After 5 failed retries, the consumer's msg.retry(...) calls exhaust the queue's max_retries budget. The message lands in questkit-queue-webhooks-dlq and is no longer processed automatically.

   attempt 1  fail ─► retry +30s
   attempt 2  fail ─► retry +60s
   attempt 3  fail ─► retry +120s
   attempt 4  fail ─► retry +240s
   attempt 5  fail ─► retry +480s
   attempt 6  …never happens. Message goes to DLQ.

Total time spent retrying before DLQ: roughly 15 minutes 30 seconds (30+60+120+240+480 = 930 s).

Why backoff?

  • Transient failures (API cold start, D1 contention) usually resolve in seconds. The 30 s first retry catches the bulk.
  • Cascading failures (API outage, D1 region issue) want longer gaps. Doubling spreads the retry storm over ~15 minutes.
  • Bug-shaped failures (validation error in the relay's normalize, broken schema migration) won't fix themselves on retry. Five attempts are enough to confirm the problem; the DLQ is the alert surface.

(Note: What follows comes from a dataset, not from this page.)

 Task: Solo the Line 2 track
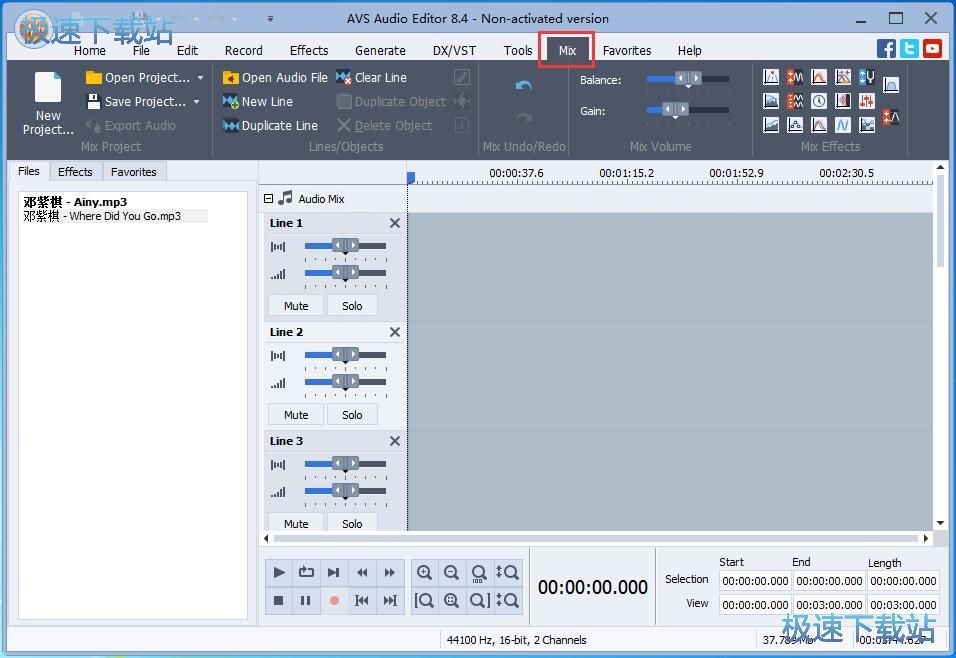coord(352,415)
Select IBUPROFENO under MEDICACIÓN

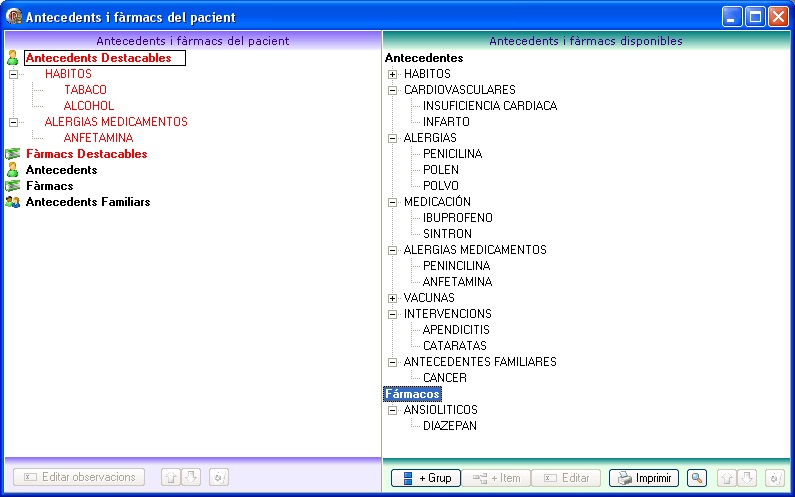[x=458, y=218]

The doubling curve caps at 480 s on attempt 5, well under the 12-hour Cloudflare Queues message age limit.

What's in a DLQ message

The same Event payload that was originally produced, plus message metadata:

  • id — queue message id
  • timestamp — original produce time
  • attempts — how many delivery attempts were made (5)
  • body — the QuestKit Event shape

What to do with DLQ messages

QuestKit v0.1 leaves the DLQ inert — it's a parking lot for messages that need human review. No automatic alarms, no automatic reprocessing. The DLQ messages stay in the queue (up to the 14-day max retention) until you either:

  • Add a DLQ consumer worker (v0.2 roadmap).
  • Manually drain via wrangler queues consumer <name> for triage.
  • Fix the underlying bug and replay via a script that reproduces the original webhook.

Monitoring (suggested)

  • Watch the DLQ depth in the Cloudflare dashboard.
  • Set a Cloudflare alert on dlq.message_count > 0.
  • Log the failure reason on the consumer side at WARN. The default behaviour already does this: 
    [consumer] ingest failed { id, attempts, err }

Why no auto-replay?

A misbehaving sender that floods the relay with malformed payloads could trigger millions of DLQ messages if auto-replay were on. Manual triage is the safer default for v0.1.